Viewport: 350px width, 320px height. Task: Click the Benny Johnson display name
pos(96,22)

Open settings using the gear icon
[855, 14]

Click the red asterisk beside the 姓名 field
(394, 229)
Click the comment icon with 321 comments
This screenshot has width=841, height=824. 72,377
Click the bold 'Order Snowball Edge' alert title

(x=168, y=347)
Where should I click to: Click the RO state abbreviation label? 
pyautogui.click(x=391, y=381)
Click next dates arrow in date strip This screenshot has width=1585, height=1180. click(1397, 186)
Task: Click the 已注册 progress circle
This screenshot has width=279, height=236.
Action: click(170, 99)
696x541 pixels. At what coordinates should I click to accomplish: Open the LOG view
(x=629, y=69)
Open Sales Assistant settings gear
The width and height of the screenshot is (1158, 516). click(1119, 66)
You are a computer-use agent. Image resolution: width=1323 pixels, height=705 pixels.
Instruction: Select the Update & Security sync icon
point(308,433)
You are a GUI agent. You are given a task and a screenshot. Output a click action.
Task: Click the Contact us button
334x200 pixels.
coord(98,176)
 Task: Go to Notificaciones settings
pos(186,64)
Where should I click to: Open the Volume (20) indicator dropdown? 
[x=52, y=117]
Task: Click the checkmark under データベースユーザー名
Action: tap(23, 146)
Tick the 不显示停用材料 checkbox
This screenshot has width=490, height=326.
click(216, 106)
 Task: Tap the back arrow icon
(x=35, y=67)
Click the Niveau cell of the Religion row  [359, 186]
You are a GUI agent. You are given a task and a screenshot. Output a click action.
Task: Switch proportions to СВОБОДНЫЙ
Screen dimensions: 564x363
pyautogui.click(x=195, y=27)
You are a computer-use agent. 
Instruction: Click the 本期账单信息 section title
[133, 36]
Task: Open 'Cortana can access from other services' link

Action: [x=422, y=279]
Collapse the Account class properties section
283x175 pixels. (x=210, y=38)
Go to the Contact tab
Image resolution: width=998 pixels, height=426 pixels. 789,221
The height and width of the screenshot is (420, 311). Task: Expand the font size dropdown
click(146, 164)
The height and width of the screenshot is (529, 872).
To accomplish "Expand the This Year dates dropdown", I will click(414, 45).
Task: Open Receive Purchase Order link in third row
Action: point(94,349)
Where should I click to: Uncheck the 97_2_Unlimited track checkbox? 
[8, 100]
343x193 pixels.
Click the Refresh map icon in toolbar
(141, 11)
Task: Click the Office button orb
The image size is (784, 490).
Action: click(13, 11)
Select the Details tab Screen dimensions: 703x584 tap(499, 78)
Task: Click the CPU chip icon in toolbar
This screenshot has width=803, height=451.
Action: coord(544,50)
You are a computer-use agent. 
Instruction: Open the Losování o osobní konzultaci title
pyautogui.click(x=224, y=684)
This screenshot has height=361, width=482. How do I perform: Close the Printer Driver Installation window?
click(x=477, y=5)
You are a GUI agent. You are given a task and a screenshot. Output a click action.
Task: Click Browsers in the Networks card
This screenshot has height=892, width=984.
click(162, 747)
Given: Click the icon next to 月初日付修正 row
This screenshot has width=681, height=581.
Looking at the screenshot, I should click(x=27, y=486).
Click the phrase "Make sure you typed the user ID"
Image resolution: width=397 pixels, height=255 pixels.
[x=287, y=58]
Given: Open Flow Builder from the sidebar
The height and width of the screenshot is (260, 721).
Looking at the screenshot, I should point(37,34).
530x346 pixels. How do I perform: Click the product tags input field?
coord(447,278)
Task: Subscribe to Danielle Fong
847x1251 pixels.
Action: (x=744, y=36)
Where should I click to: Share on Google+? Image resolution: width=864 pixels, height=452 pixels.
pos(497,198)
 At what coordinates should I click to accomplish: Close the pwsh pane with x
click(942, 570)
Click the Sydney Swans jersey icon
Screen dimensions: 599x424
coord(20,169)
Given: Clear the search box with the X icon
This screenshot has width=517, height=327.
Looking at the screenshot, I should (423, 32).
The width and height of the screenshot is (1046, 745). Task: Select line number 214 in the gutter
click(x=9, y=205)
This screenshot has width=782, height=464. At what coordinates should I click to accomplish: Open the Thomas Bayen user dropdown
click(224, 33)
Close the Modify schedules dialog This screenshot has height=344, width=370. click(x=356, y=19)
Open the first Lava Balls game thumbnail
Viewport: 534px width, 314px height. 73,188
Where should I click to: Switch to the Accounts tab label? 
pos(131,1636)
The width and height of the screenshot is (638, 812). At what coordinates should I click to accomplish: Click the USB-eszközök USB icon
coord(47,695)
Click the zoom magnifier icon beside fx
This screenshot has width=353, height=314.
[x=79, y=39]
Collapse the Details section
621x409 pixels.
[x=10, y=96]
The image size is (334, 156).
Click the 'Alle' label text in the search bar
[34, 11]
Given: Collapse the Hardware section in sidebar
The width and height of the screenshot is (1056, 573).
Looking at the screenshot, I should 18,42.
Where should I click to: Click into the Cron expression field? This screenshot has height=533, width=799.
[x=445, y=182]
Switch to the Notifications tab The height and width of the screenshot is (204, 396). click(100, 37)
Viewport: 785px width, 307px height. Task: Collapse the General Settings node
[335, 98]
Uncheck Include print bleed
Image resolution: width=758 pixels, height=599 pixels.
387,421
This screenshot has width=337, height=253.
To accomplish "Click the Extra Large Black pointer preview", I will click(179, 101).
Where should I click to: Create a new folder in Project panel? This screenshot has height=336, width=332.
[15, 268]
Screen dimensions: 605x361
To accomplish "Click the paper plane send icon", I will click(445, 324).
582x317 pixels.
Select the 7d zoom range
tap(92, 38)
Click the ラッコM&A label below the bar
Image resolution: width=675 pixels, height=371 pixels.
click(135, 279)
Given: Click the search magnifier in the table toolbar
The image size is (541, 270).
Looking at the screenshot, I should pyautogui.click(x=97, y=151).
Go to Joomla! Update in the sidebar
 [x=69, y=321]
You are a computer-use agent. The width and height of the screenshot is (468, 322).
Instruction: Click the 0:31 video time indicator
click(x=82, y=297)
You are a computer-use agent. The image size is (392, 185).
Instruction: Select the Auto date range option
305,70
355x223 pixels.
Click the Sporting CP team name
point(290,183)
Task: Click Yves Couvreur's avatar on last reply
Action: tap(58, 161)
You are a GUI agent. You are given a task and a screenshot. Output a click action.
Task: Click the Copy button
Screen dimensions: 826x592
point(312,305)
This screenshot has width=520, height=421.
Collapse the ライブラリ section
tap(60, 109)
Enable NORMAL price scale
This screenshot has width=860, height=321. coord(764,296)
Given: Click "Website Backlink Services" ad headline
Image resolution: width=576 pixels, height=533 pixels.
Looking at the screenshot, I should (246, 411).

━━━━━━

— WORK INSTRUCTIONS —
Every line of the records should be reproduced exactly.

— RESULT OF THE EXERCISE —
Viewport: 350px width, 320px height. Task: Click the Benny Johnson display name
pos(96,22)

Open settings using the gear icon
[855, 14]

Click the red asterisk beside the 姓名 field
(394, 229)
Click the comment icon with 321 comments
This screenshot has width=841, height=824. 72,377
Click the bold 'Order Snowball Edge' alert title

(x=168, y=347)
Where should I click to: Click the RO state abbreviation label? 
pyautogui.click(x=391, y=381)
Click next dates arrow in date strip This screenshot has width=1585, height=1180. click(1397, 186)
Task: Click the 已注册 progress circle
This screenshot has width=279, height=236.
Action: click(170, 99)
696x541 pixels. At what coordinates should I click to accomplish: Open the LOG view
(x=629, y=69)
Open Sales Assistant settings gear
The width and height of the screenshot is (1158, 516). click(1119, 66)
You are a computer-use agent. Image resolution: width=1323 pixels, height=705 pixels.
Instruction: Select the Update & Security sync icon
point(308,433)
You are a GUI agent. You are given a task and a screenshot. Output a click action.
Task: Click the Contact us button
334x200 pixels.
coord(98,176)
 Task: Go to Notificaciones settings
pos(186,64)
Where should I click to: Open the Volume (20) indicator dropdown? 
[x=52, y=117]
Task: Click the checkmark under データベースユーザー名
Action: tap(23, 146)
Tick the 不显示停用材料 checkbox
This screenshot has width=490, height=326.
click(216, 106)
 Task: Tap the back arrow icon
(x=35, y=67)
Click the Niveau cell of the Religion row  [359, 186]
You are a GUI agent. You are given a task and a screenshot. Output a click action.
Task: Switch proportions to СВОБОДНЫЙ
Screen dimensions: 564x363
pyautogui.click(x=195, y=27)
You are a computer-use agent. 
Instruction: Click the 本期账单信息 section title
[133, 36]
Task: Open 'Cortana can access from other services' link

Action: [x=422, y=279]
Collapse the Account class properties section
283x175 pixels. (x=210, y=38)
Go to the Contact tab
Image resolution: width=998 pixels, height=426 pixels. 789,221
The height and width of the screenshot is (420, 311). Task: Expand the font size dropdown
click(146, 164)
The height and width of the screenshot is (529, 872).
To accomplish "Expand the This Year dates dropdown", I will click(414, 45).
Task: Open Receive Purchase Order link in third row
Action: point(94,349)
Where should I click to: Uncheck the 97_2_Unlimited track checkbox? 
[8, 100]
343x193 pixels.
Click the Refresh map icon in toolbar
(141, 11)
Task: Click the Office button orb
The image size is (784, 490).
Action: click(13, 11)
Select the Details tab Screen dimensions: 703x584 tap(499, 78)
Task: Click the CPU chip icon in toolbar
This screenshot has width=803, height=451.
Action: coord(544,50)
You are a computer-use agent. 
Instruction: Open the Losování o osobní konzultaci title
pyautogui.click(x=224, y=684)
This screenshot has height=361, width=482. How do I perform: Close the Printer Driver Installation window?
click(x=477, y=5)
You are a GUI agent. You are given a task and a screenshot. Output a click action.
Task: Click Browsers in the Networks card
This screenshot has height=892, width=984.
click(162, 747)
Given: Click the icon next to 月初日付修正 row
This screenshot has width=681, height=581.
Looking at the screenshot, I should click(x=27, y=486).
Click the phrase "Make sure you typed the user ID"
Image resolution: width=397 pixels, height=255 pixels.
[x=287, y=58]
Given: Open Flow Builder from the sidebar
The height and width of the screenshot is (260, 721).
Looking at the screenshot, I should point(37,34).
530x346 pixels. How do I perform: Click the product tags input field?
coord(447,278)
Task: Subscribe to Danielle Fong
847x1251 pixels.
Action: (x=744, y=36)
Where should I click to: Share on Google+? Image resolution: width=864 pixels, height=452 pixels.
pos(497,198)
 At what coordinates should I click to accomplish: Close the pwsh pane with x
click(942, 570)
Click the Sydney Swans jersey icon
Screen dimensions: 599x424
coord(20,169)
Given: Clear the search box with the X icon
This screenshot has width=517, height=327.
Looking at the screenshot, I should (423, 32).
The width and height of the screenshot is (1046, 745). Task: Select line number 214 in the gutter
click(x=9, y=205)
This screenshot has width=782, height=464. At what coordinates should I click to accomplish: Open the Thomas Bayen user dropdown
click(224, 33)
Close the Modify schedules dialog This screenshot has height=344, width=370. click(x=356, y=19)
Open the first Lava Balls game thumbnail
Viewport: 534px width, 314px height. 73,188
Where should I click to: Switch to the Accounts tab label? 
pos(131,1636)
The width and height of the screenshot is (638, 812). At what coordinates should I click to accomplish: Click the USB-eszközök USB icon
coord(47,695)
Click the zoom magnifier icon beside fx
This screenshot has width=353, height=314.
[x=79, y=39]
Collapse the Details section
621x409 pixels.
[x=10, y=96]
The image size is (334, 156).
Click the 'Alle' label text in the search bar
[34, 11]
Given: Collapse the Hardware section in sidebar
The width and height of the screenshot is (1056, 573).
Looking at the screenshot, I should 18,42.
Where should I click to: Click into the Cron expression field? This screenshot has height=533, width=799.
[x=445, y=182]
Switch to the Notifications tab The height and width of the screenshot is (204, 396). click(100, 37)
Viewport: 785px width, 307px height. Task: Collapse the General Settings node
[335, 98]
Uncheck Include print bleed
Image resolution: width=758 pixels, height=599 pixels.
387,421
This screenshot has width=337, height=253.
To accomplish "Click the Extra Large Black pointer preview", I will click(179, 101).
Where should I click to: Create a new folder in Project panel? This screenshot has height=336, width=332.
[15, 268]
Screen dimensions: 605x361
To accomplish "Click the paper plane send icon", I will click(445, 324).
582x317 pixels.
Select the 7d zoom range
tap(92, 38)
Click the ラッコM&A label below the bar
Image resolution: width=675 pixels, height=371 pixels.
click(135, 279)
Given: Click the search magnifier in the table toolbar
The image size is (541, 270).
Looking at the screenshot, I should pyautogui.click(x=97, y=151).
Go to Joomla! Update in the sidebar
 [x=69, y=321]
You are a computer-use agent. The width and height of the screenshot is (468, 322).
Instruction: Click the 0:31 video time indicator
click(x=82, y=297)
You are a computer-use agent. The image size is (392, 185).
Instruction: Select the Auto date range option
305,70
355x223 pixels.
Click the Sporting CP team name
point(290,183)
Task: Click Yves Couvreur's avatar on last reply
Action: tap(58, 161)
You are a GUI agent. You are given a task and a screenshot. Output a click action.
Task: Click the Copy button
Screen dimensions: 826x592
point(312,305)
This screenshot has width=520, height=421.
Collapse the ライブラリ section
tap(60, 109)
Enable NORMAL price scale
This screenshot has width=860, height=321. coord(764,296)
Given: Click "Website Backlink Services" ad headline
Image resolution: width=576 pixels, height=533 pixels.
Looking at the screenshot, I should (246, 411).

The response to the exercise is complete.